The Feds aren't buying any of it, and
as of this writing the media Ayre so eagerly courted has been unable to find
him. No surprise, perhaps, as he has to know that in Web gambling’s Guantanamo there is
always room for one more. BetonSports’ David Carruthers and Gary Kaplan can
attest to that. It’s not looking good for those two either now that the first
successful prosecutions have been obtained against some of their confederates.
These include the guy whose company used to send those big, colorful
BetonSports vans to NFL games, and one of his sons, who is facing a year in
prison for helping an undercover police officer place a bet in one of the vans,
and a nephew, who pled guilty to a misdemeanor tax charge.

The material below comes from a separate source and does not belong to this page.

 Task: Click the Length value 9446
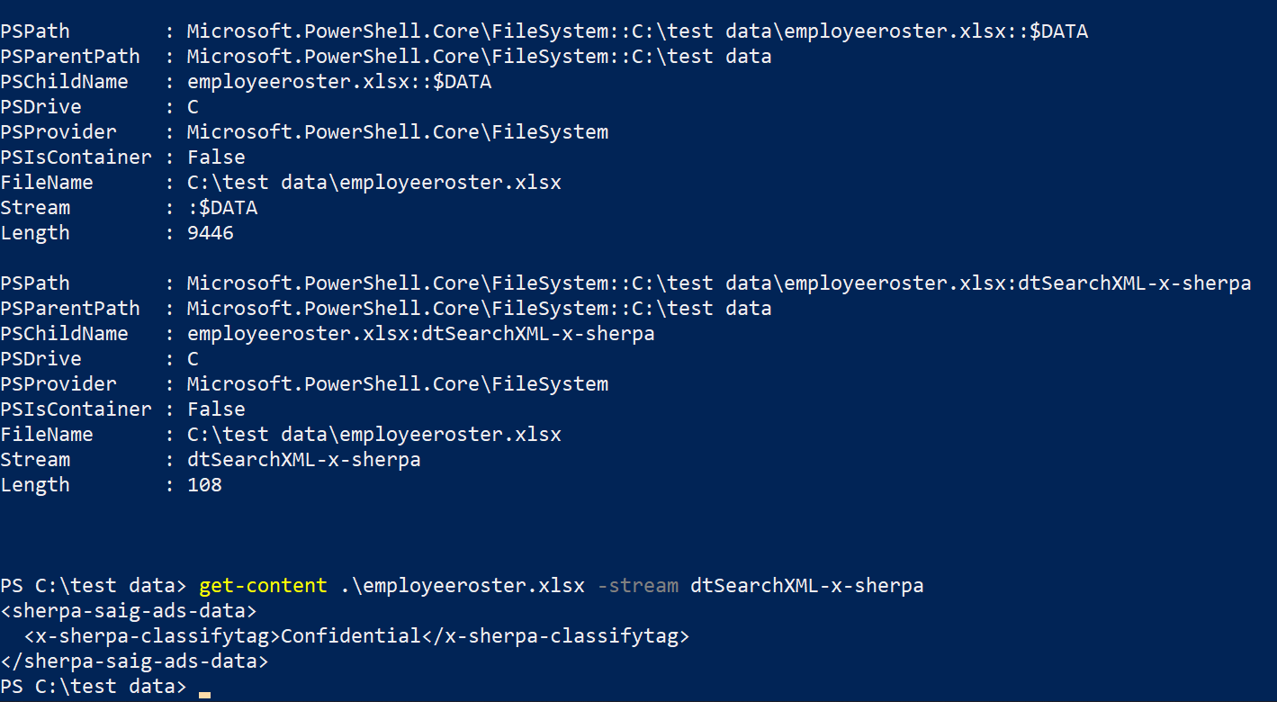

From faraway London, BetonSports
itself has pled guilty to racketeering and has agreed to furnish witnesses and
evidence in the cases against Carruthers and Kaplan.

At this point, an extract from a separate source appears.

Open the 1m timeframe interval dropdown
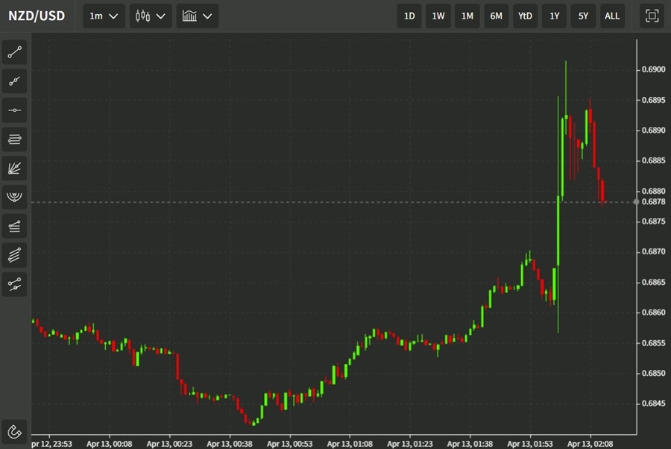 point(103,16)
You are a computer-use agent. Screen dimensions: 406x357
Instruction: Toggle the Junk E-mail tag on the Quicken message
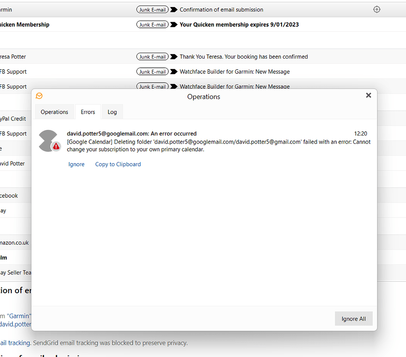152,24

So much for the sector’s long-held
belief that U.S.
prosecution was a paper tiger. As for similar claims advanced by opponents of
the Unlawful Internet Gambling Enforcement Act — to wit, that operators and
their customers simply will circumvent the banks via impenetrable networks of
overseas payments processors — well, there’s the $10 million penalty everyone
forgot about that PayPal forked over to federal prosecutors back in 2003, and
the $230 million everyone remembers that NETeller had to cough up last year,
not to mention the $100 million co-founders John Lefebvre and Stephen Lawrence
personally agreed to forfeit — and around the same time those IRS agents
started showing up at Bodog’s banks, a case that got almost no publicity was
successfully concluded against a Canadian payments processor, which turned over
$9 million to federal prosecutors in New York
after admitting “criminal wrongdoing” in handling bets from U.S.
gamblers.
Now someone just needs to get the word
to Congressman Frank, whose own state of Massachusetts
is considering a ban on Internet gambling. Frank continues to hold UIGEA
hostage in the House of Representatives 23 months after it was enacted into law
and has done everything to try to kill it short of attacking it with a baseball
bat. A certified progressive when it comes to social issues, a philosophy which
apparently takes in the conviction that Internet gambling is solely a matter
for consenting adults, he claims as chairman of the powerful Financial Services
Committee to oppose UIGEA on behalf of his other constituency — the bankers. He
doesn't get it. We've waited too long already to shake free of the financial
industry's overweening influence in matters vital to the common good. But then
he’s far from alone among Democrats in this area. Witness their rush in
Congress in recent weeks to join their opponents across the aisle in bailing
out the pirates whose rapacity has plunged the home mortgage market into chaos
and the nation into a recession. Not since its support of the Iraq invasion has
the party moved with such bipartisan alacrity. And wasn’t it Bill Clinton back
in the ’90s who consorted with a Republican Congress to repeal the New Deal-era
Glass-Steagall Act, which opened the door for these latest shenanigans of the
financiers? Isn’t it a passel of neo-Friedmanites who hold sway in Barack
Obama’s inner circle?
But I digress.
As it turns out,
Frank’s ability to do no more than stall UIGEA has sown enough second-guessing
on Capitol Hill, among Republicans more than Democrats, that support is
mounting for a bill that actually has a shot. This would be Shelley Berkeley’s,
calling for a national study. This is the bill the big Las Vegas casino companies support through
their federal lobbying arm, the American Gaming Association. The measure has 73
co-sponsors, the most of any piece of Web gambling legislation. Even so, Berkeley recently asked
the House Judiciary Committee to put it on hold to ensure she had enough votes
to move it, which means she probably didn’t have them. Not that it mattered.
The bill was one of a dozen to be shelved because the August recess was
approaching and the Judiciary Committee was due to debate a
contempt-of-Congress resolution involving another poster boy for those who make
careers of the belief that they are above the law — one Mr. Rove.